TASK LIST
a – Answer these questions using the excerpt on the unemployment benefits statute:
(i) What is the first requisite the statute names?
(ii) Which section of the General Code contains subparagraph (1)?
(iii) How many requisites does the statute name?
b – Decide whether each statement agrees with the excerpt on the unemployment benefits statute. Answer yes or no for each and quote the words from the excerpt that decide it.
(i) Appellee disputes the suggested interpretation of the first two requisites.
(ii) One requisite is being required to resign from, or refrain from joining, a bona fide labor organization.
(iii) The named requisites are tied to the condition of being employed.
c – Continue the passage on the unemployment benefits statute, starting after its last sentence.

EXCERPT TO READ
There follows in the statute certain named requisites which if the employer imposes upon the applicant for employment as a condition or requisite of being employed, a refusal by the applicant of such employment will not bar him from unemployment benefits. By the language of the statute, these named requisites are directly connected with and referable to the condition of being employed. They are: (1) The employee so employed shall be required to join a company union; (2) he shall be required to resign from, or to refrain from joining, a bona fide labor organization; and (3) he shall be denied the right to retain his membership in any labor organization, or the right to observe its lawful rules.

Appellee concedes the interpretation here suggested as to the first two requisites named in subparagraph (1) of Section 1345-6 e, General Code, but claims that the third requisite named in such subparagraph should be so construed as not to bar from unemployment benefits an unemployed person who refuses to accept any employment which might result in the denial of his right to retain membership in his labor organization through prospective disciplinary action on the part of the organization itself.

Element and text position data

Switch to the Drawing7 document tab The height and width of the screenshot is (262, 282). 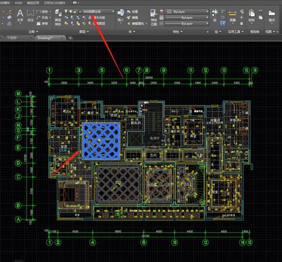coord(45,38)
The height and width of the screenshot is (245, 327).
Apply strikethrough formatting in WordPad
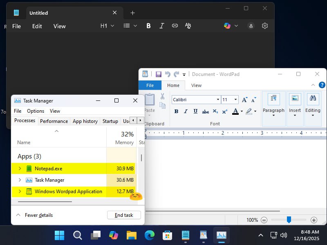pyautogui.click(x=206, y=111)
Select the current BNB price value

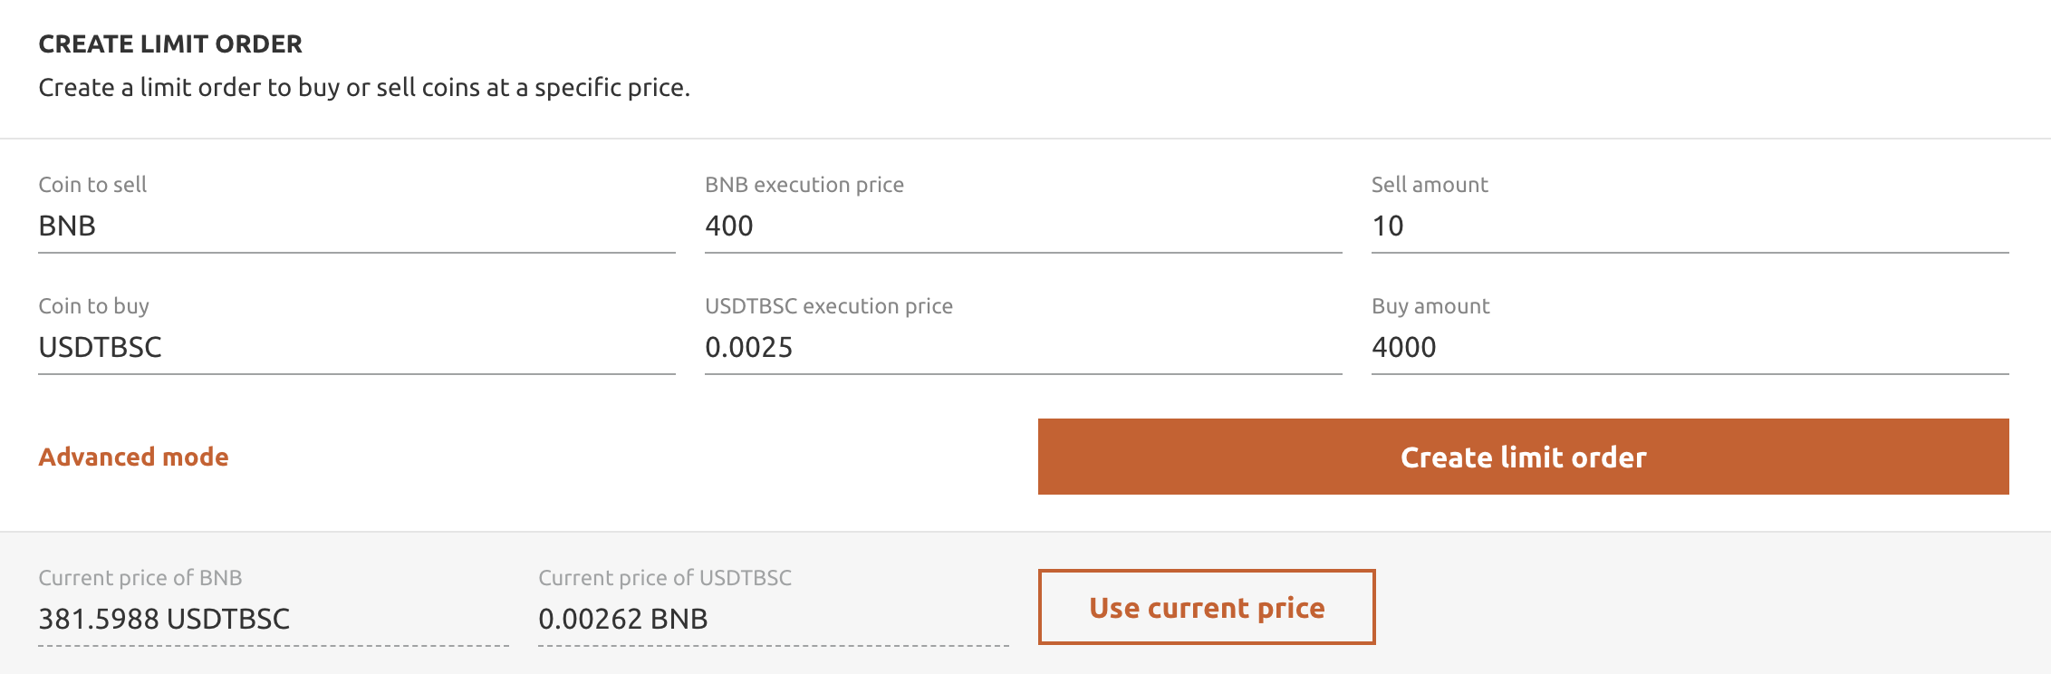tap(164, 619)
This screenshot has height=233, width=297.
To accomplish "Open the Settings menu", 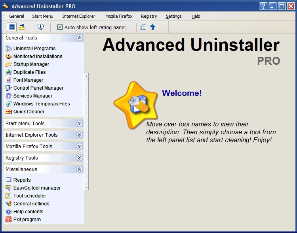I will 173,16.
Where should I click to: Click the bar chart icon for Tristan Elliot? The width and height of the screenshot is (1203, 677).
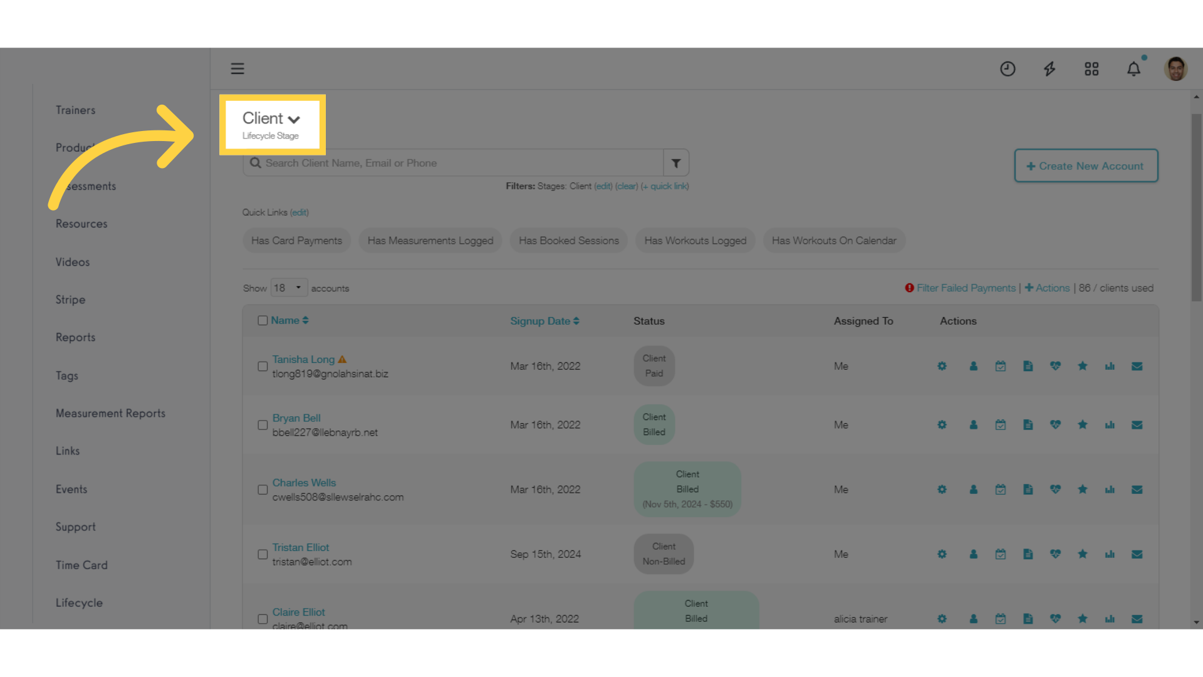coord(1110,554)
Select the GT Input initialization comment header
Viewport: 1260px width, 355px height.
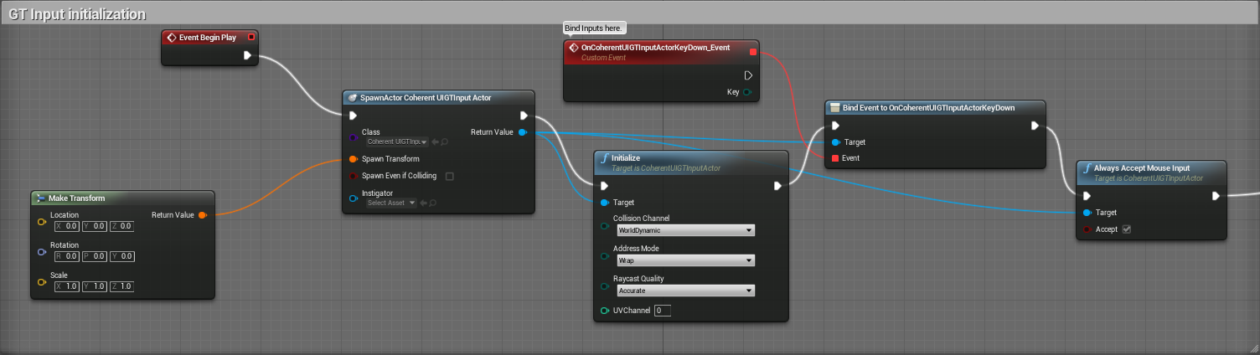77,14
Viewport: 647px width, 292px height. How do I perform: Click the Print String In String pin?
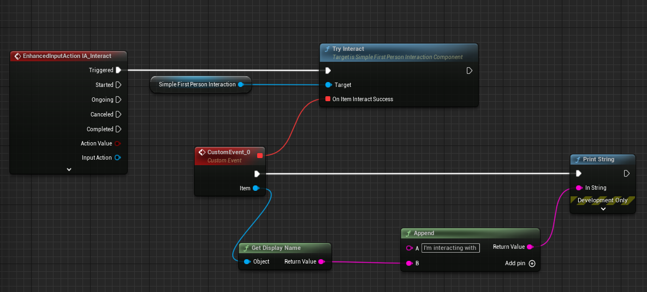pos(579,188)
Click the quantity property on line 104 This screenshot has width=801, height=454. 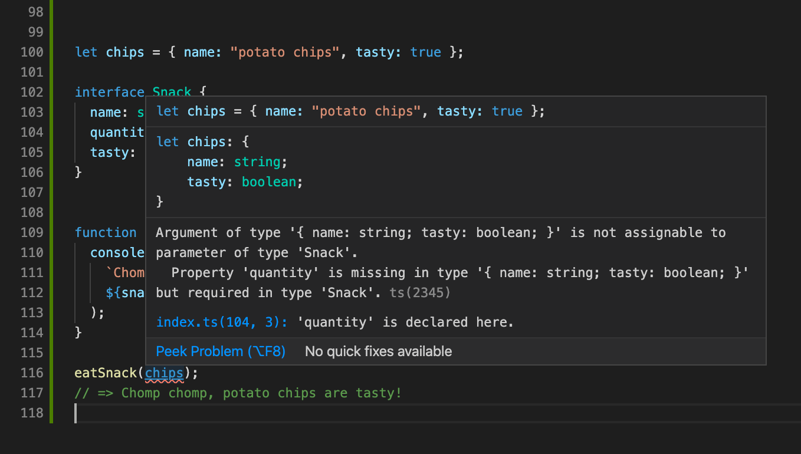[116, 132]
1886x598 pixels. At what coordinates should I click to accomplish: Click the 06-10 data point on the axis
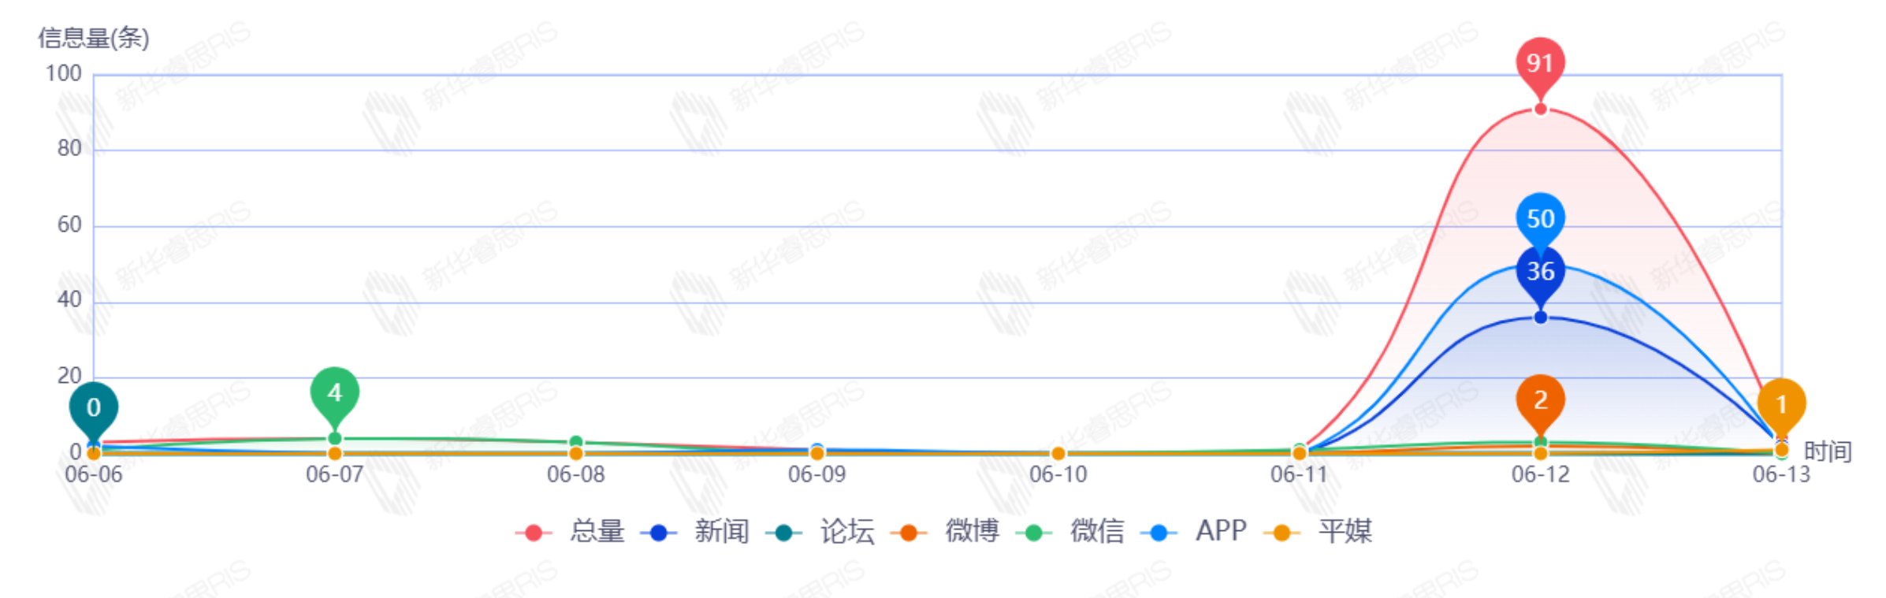(x=1058, y=454)
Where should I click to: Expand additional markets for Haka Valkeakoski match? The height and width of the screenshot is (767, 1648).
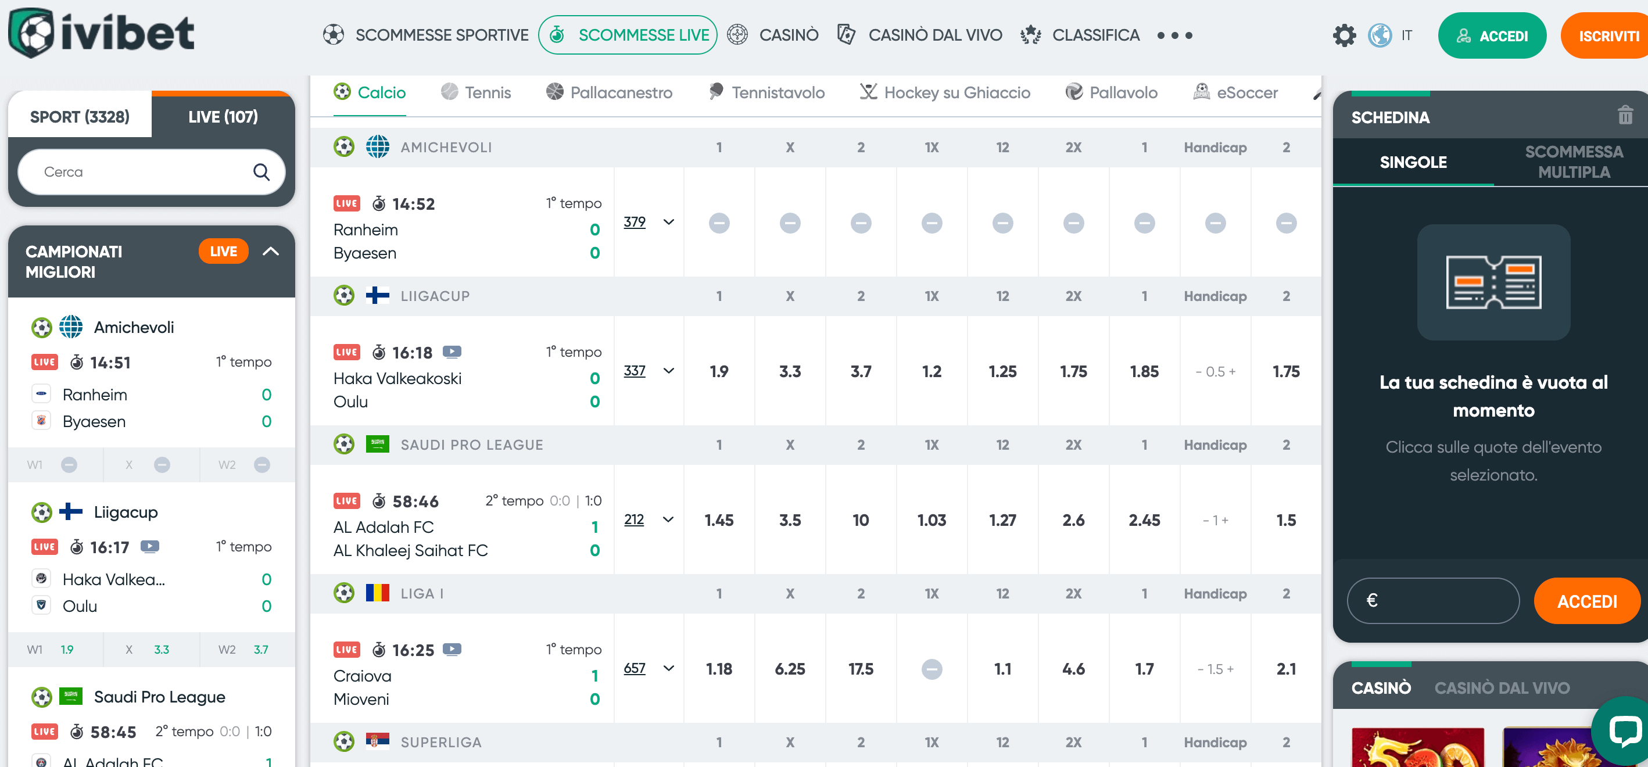pos(669,371)
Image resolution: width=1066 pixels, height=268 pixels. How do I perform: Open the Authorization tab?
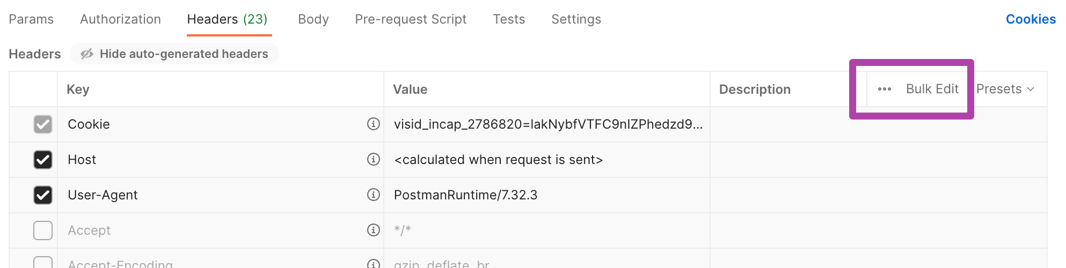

SET OF ANSWERS
a –
(i) The employee would be required to join a company union.
(ii) Section 1345-6 e, General Code.
(iii) Three.

b –
(i) No: "Appellee concedes the interpretation here suggested as to the first two requisites named in subparagraph (1) of Section 1345-6 e, General Code"
(ii) Yes: "he shall be required to resign from, or to refrain from joining, a bona fide labor organization"
(iii) Yes: "these named requisites are directly connected with and referable to the condition of being employed"

c –
In our view, this is a strained and untenable interpretation of the statute. This observation is made apparent from the fact that if the employment should result in the loss of the employee's membership in his union by action of the union itself, the provision of the statute with reference to a denial of the right to 'observe the lawful rules of any such organization' would be superfluous and meaningless. Obviously, the union itself would not deny him the right to observe the rules of the union.

Furthermore the interpretation of appellee would make the operative effect of a...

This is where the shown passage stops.